Do note that snowshoeing is a whole lot tougher for your heart than it looks. It’s safe to say that it’s an intense cardio workout. Knowing that, you will not want to put on too many layers right off the bat (unless it’s unusually cold). Otherwise, you’ll get toasted and all sweaty inside after just 15-20 minutes of walking. It’s best to dress lightly. You’re going to feel a bit cold on the trailhead, but after making the first few steps your body temperature will rise up quickly. Here’s how your snowshoeing outfit should consist of:
- Base layer: This layer is supposed to keep you warm. Make sure you choose the most comfortable one.
- Long underwear top and bottoms
- Synthetic or wool socks. Bring 2-3 spares. You’ll never know when they’ll get wet because of the snow
- Insulated layer: It’s the removable layer. You can take it on and off depending on how warm you are on the trail.
- On the top, Fleece jacket or wool sweater
- On the bottom, fleece pants
- Outer layer: This is the layer that keeps you from getting wet. Put this on if it’s snowy or if you’re going to go through deep powder.
- Waterproof soft shell jacket or insulated parka
- Waterproof soft shell pants
- Footwear: You can either wear waterproof hiking boots or winter boots suitable for outdoor use, like Sorel and Columbia. Check out these great boots!
- Waterproof hiking boots are ideal since they’re lightweight. Their soles are flexible too and the upper is often breathable, making them much more comfortable than winter boots.
- Winter boots are only good if the days are extremely cold or if you’re on a short hike. The removable insulation layers inside them are better at preserving warmth. The soles are stiff and they can be pretty heavy. I won’t wear them if I plan to be on the trail for long.
- Accessories: They’re the little essentials that may seem unimportant but you won’t be able to forgive yourself if you forget to bring them.
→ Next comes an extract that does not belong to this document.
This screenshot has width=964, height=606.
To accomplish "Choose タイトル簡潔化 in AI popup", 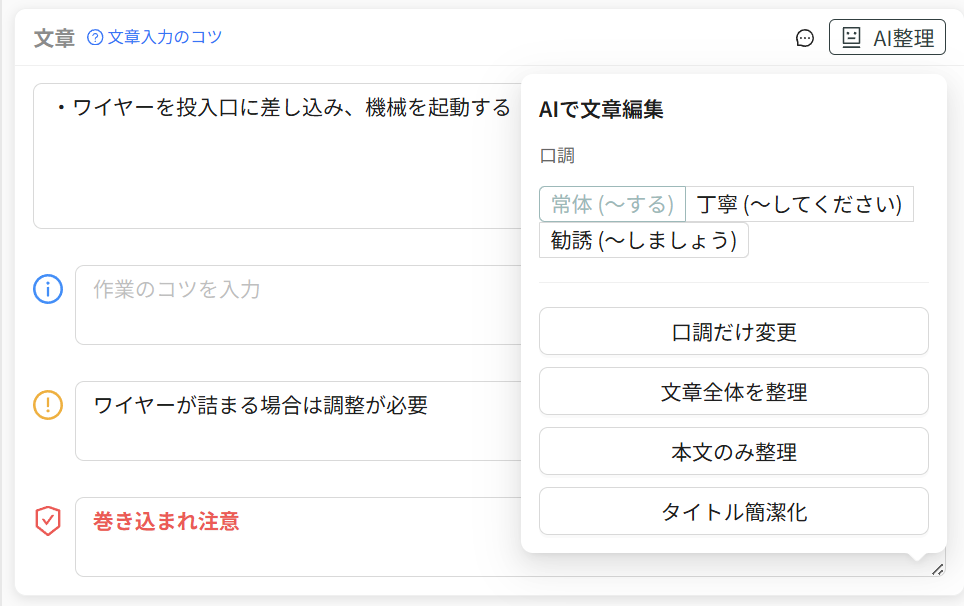I will 733,511.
- Wool or fleece hat. Make sure you choose one that covers your ears too. Always bring spares.
- Waterproof gloves. When it’s colder than usual, wear mittens. Bring spares for this one too.
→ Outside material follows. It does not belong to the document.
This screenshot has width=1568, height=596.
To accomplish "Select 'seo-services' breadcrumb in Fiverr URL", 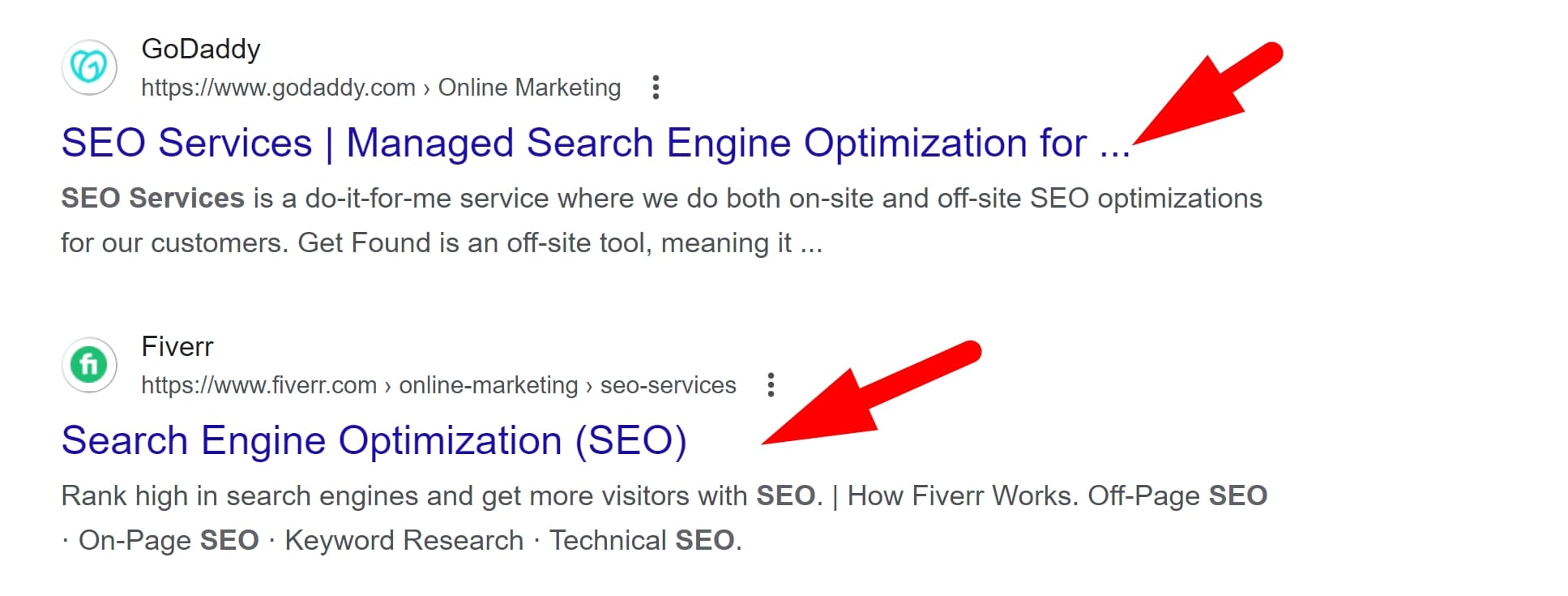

- Gaiters to keep snow away from your boots upper.
- Sunglasses, because the snow can be quite blinding if it’s sunny.
- Small day pack: This is used for other necessities which include the followings,
- Water. You’re going to need around 16 oz of it for every hour you spend on the trail.
- Snacks and lunches. Did you know that snowshoeing burns 420-1000 calories per hour? Yes, that’s a fact. So, bring some hearty meals with you!
- Sunscreen, so you won’t get burned when it’s sunny.
- Binoculars or camera or your smartphone for sightseeing. Make sure you bring a protective case too (ziplock bag will do) to protect them from moisture.
- Adjustable poles. When the going gets tough and steep, you’ll thank yourself for bringing them along.
- First-aid kit. For snowshoeing, the kit should include duck tapes (useful in case of sprained ankles and wrist), ziplock bags (to create ice packs using snow), emergency blankets, and other usual items.
- Safety gears. They include a headlamp or a flashlight, a map of the respective area, a compass, a whistle, and waterproof matches.
Remember to study the map before you set off. Make sure you can quickly locate the nearby resources such as the resorts, ranger stations, or even mountain huts. If you bring your smartphone, be sure to pack extra battery with you. Don’t forget to save the phone numbers of the nearby resources. Cellular service is usually scarce, especially if you break off trails, but it never hurts to have those numbers in your handheld. Last but not least, always inform someone where you are going, through what route, and how long you’re going to be there.